[Date Prev][Date Next][Thread Prev][Thread Next][Date Index][Thread Index]

Re: [idn] An experiment with UTF-8 domain names



At 18.42 +0900 01-01-06, Martin J. Duerst wrote:
>- Expecting that every single software component that
>   will deal with internationalized domain names will
>   do name preparation on every processing step is not
>   realistic (Patrick, I'm not saying that you have such
>   expectations, I just want to make sure others don't).

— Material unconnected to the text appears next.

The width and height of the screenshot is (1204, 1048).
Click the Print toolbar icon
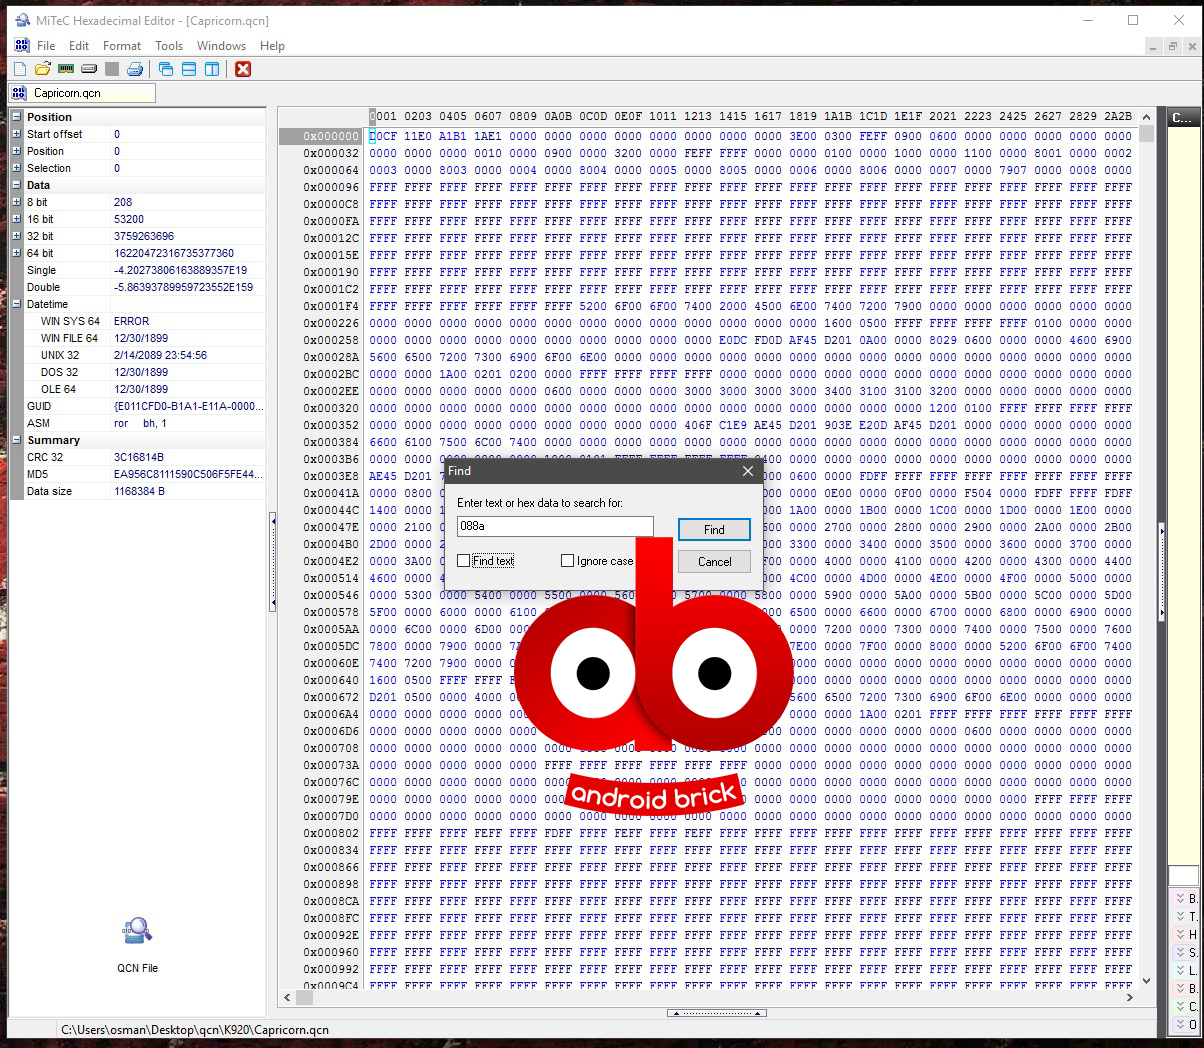coord(135,69)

I agree completely with this.

My point in all of this discussion is exactly that, that we _have_ to 
change software regardless of what we decide, to get full IDN 
functionality -- and because of this, we will live in a world where 
people have not upgraded their software yet, so backward 
compatibility is really important.

Some examples I use involve my own name which is

   Patrik H:son Fältström

If you look closely, you will see that "H:son" might be problematic 
to have as a domain part because of the colon, and the 'ä' can be 
written in two ways, which are equal according to the normalization 
forms defined by the Unicode Consortium. One of the ways will 
probably be used in Sweden more (where the 'ä' is a special 
character) and another outside of Sweden (where the 'ä' is an 
accented 'a').

Martin gives another good example which is the full-width and 
half-width characters.

This is not easy, and claiming that "this works already if we choose 
UTF-8 encoded Unicode is too naive.

What I said some mail ago was that "what the encoding of Unicode is, 
UTF-8 or ACE, is the simple part of this puzzle -- and the big 
difference is that an ACE encoding guarantees that the encoded words 
work in the application protocols we have today". I still claim that 
is the case.

    paf